逆にそう思って見ると黒騎士の格好のニコライは堕天使に見えなくも無いし……
勝手に色々と想像を働かせているとは露とも知らぬニコライは、褒められて純粋に嬉しそうに微笑んだ。
「あぁ…やっぱり結婚は取りやめにしないか?手放すのが惜しくなって来たよ。」
「今さら何言ってるんですか…それにどうせ、三日後には今まで通り王宮で仕事を再開するんですから。会う頻度もそう変わりありませんよ」
私達の微笑ましいやり取りを見て眉根を寄せて言うお兄様を、呆れて宥めすかす。
「それもそうか。」
「何よ?さっきから……妙に素直に聞くじゃない。まさかまた何か企んでるんじゃ無いでしょうね?」
「まさか!そんな事するワケ無いだろ?オフィーリアは心配性だな。」
怪しい。どこかいつものお兄様と違って、行動が大人しい感じがする。きっと何かあるんだわ。

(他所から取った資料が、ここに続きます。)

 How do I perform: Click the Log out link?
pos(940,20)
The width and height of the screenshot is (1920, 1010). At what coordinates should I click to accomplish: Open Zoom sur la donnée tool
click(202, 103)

「…そろそろお時間でございます。御支度はよろしいでしょうか。」
お兄様を問い詰めようとした所で報せの侍女がやって来たので、それは後にしてとにかく婚姻の儀を終えてしまう事にする。
「ニコライ様、大丈夫?緊張はしていない?」
「……はい。オフィーリア殿下はいかがですか?」
ニコライは普段より幾分か強張った表情で、少しも緊張していないとは言えなさそうだった。だから、私は満面の笑みで答える事にする。少しでもニコライの緊張が解ければ良いと思って――
「私はね、今とってもワクワクしているわ。だってこの日を迎えるのが長年の夢だったのよ!しわくちゃのおばあさんになる前にウェディングドレスが着られて本当に良かったわ!」
「そうなんですか…緊張されていないようで何よりです。あの、本当に私で良かったのでしょうか?」
「何言ってるの、もう…それはこっちのセリフよ。私はニコライ様に感謝してるわよ?」
不安そうな顔のニコライにちょっとおどけて見せる。感謝してるのは本当よ。全てにおいてこれ以上無い理想の結婚相手だもの。私にはもったいないくらいね。
「そ、そんな…自分でも良いと仰って頂けるなら、殿下との婚姻は願ってもない事です。」
「そっか。じゃあ、張り切って良い思い出を作りましょう。お兄様も行きますよ。」
もじもじと顔を真っ赤に染めながら言い切ったニコライに、軽く微笑みかけてからお兄様に声を掛けると、お兄様はやれやれと肩を竦めて見せた。
今日ばかりはニコライも護衛として後ろに控える事は無く、控え室から出ると三人で並び立って婚姻の儀を執り行う大聖堂へと歩き始めた。